* _Text passage_:
%%

In an age of crisis and uncertainty, dilemmas and paradoxes are especially evident and prevalent. The fascination and the promise of paradox is that there is also a sense that there is a hidden truth entwined within the opposites. This we contend is a challenge for leaders. The ultimate responsibility of leadership is to make sense of these and to handle them in a competent manner. This demands a new mode of leadership. The management of dilemma and paradox it is contended, the essence of leadership today. Paradoxical forces provide a dynamism which, although often experienced as potentially threatening, discomforting and negative can also be exciting, promising and positive.

%%

* _Supplied records_:
%%

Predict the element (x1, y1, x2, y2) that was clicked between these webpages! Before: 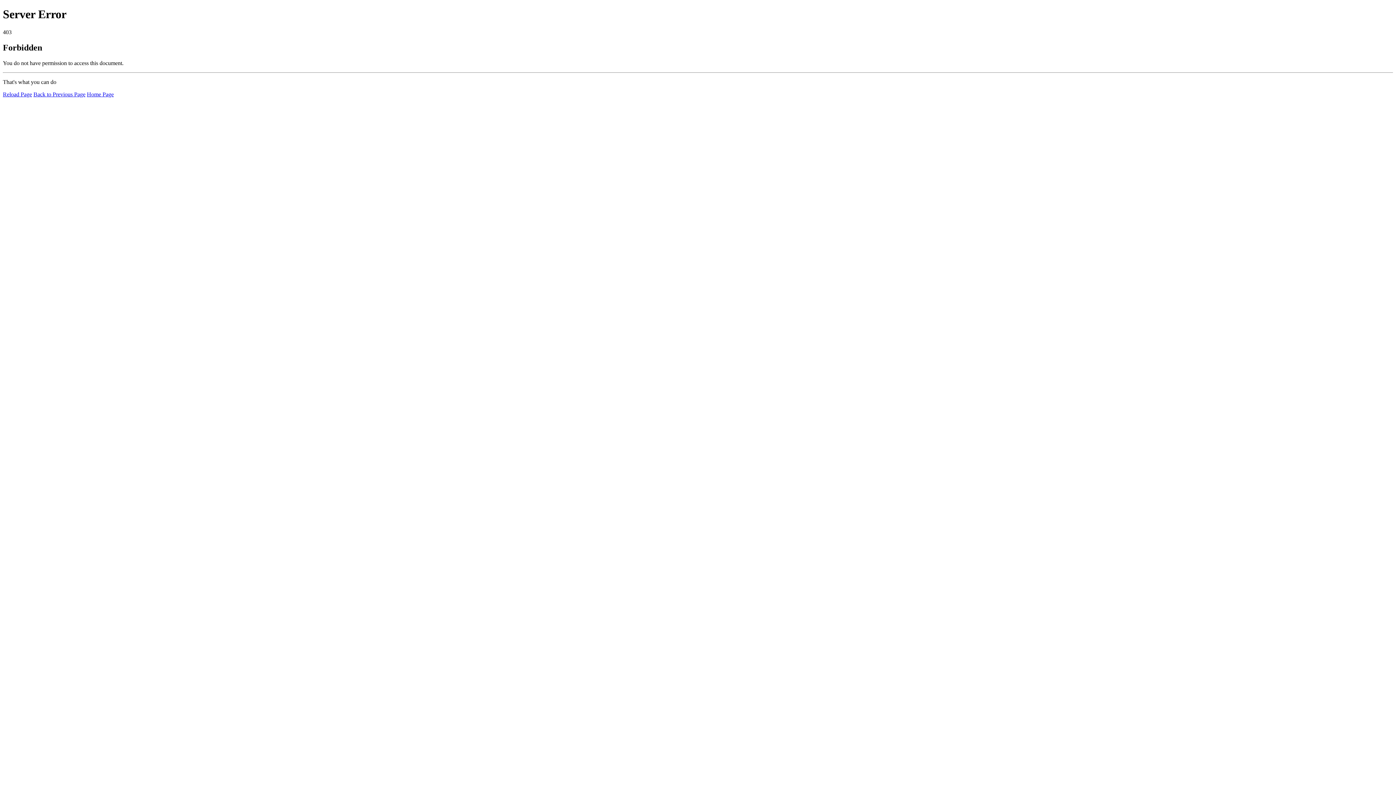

%%
%%

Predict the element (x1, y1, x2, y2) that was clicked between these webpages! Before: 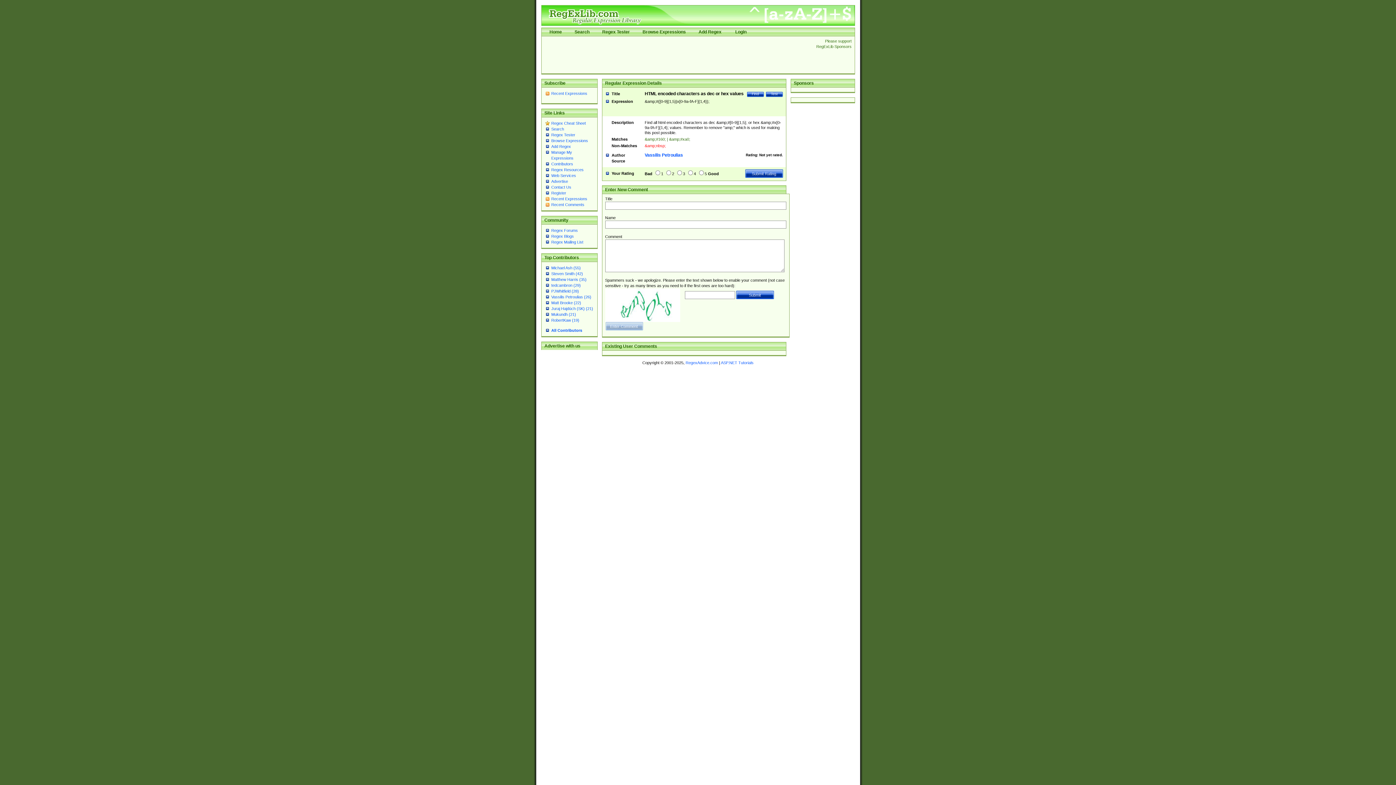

%%
%%

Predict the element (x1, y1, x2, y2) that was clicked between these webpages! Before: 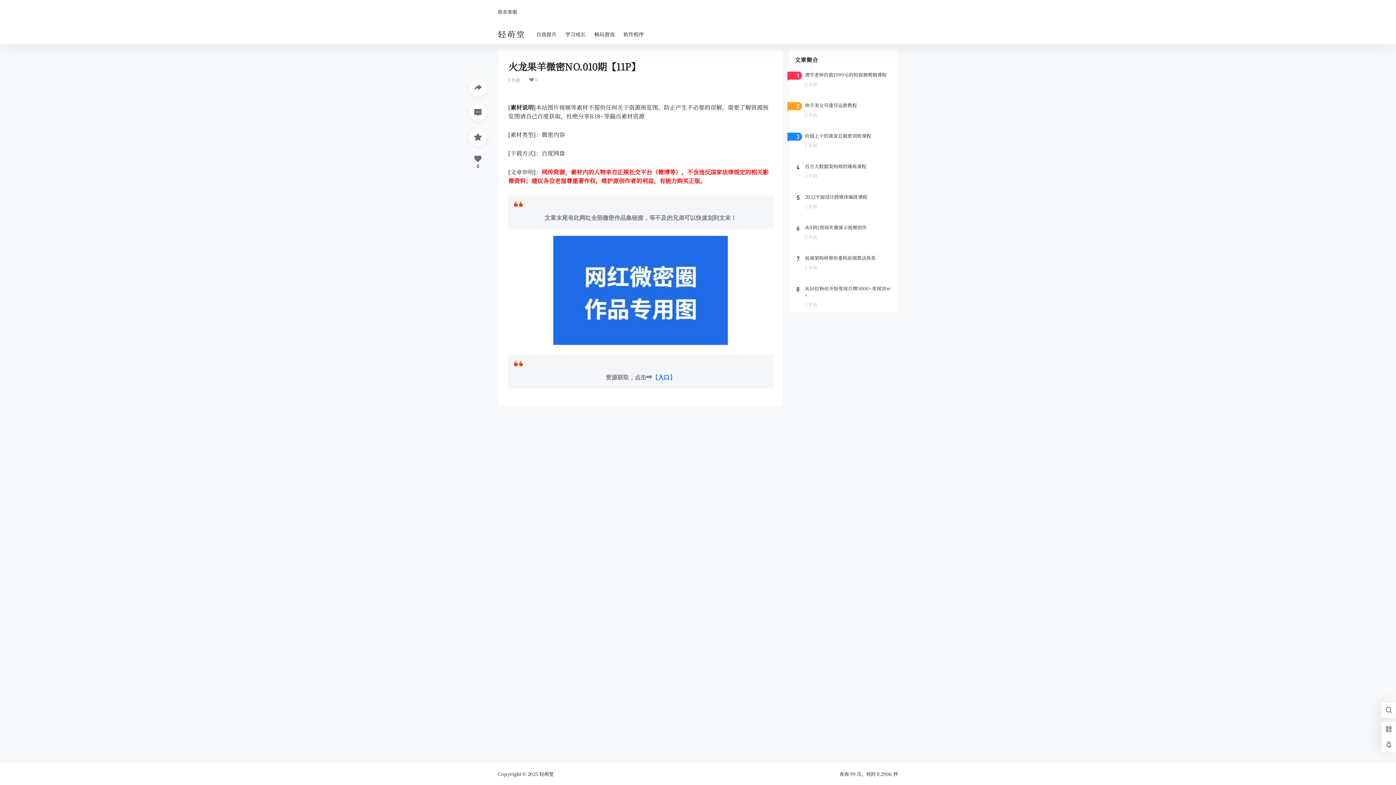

%%

* _Given instruction 1_: List every word the passage on leadership and paradox uses to describe how paradoxical forces may be experienced.
* _Given instruction 2_: Update the passage on leadership and paradox from "In an age of" up to and including "promising and positive.", putting "turmoil" in place of "crisis".
* _Given instruction 3_: According to the passage on leadership and paradox, what do paradoxical forces provide?
The listing is separate material with no connection to the passage on leadership and paradox.

* _Complete answer 1_: threatening, discomforting, negative, exciting, promising, positive

* _Complete answer 2_:
In an age of turmoil and uncertainty, dilemmas and paradoxes are especially evident and prevalent. The fascination and the promise of paradox is that there is also a sense that there is a hidden truth entwined within the opposites. This we contend is a challenge for leaders. The ultimate responsibility of leadership is to make sense of these and to handle them in a competent manner. This demands a new mode of leadership. The management of dilemma and paradox it is contended, the essence of leadership today. Paradoxical forces provide a dynamism which, although often experienced as potentially threatening, discomforting and negative can also be exciting, promising and positive.

* _Complete answer 3_: A dynamism.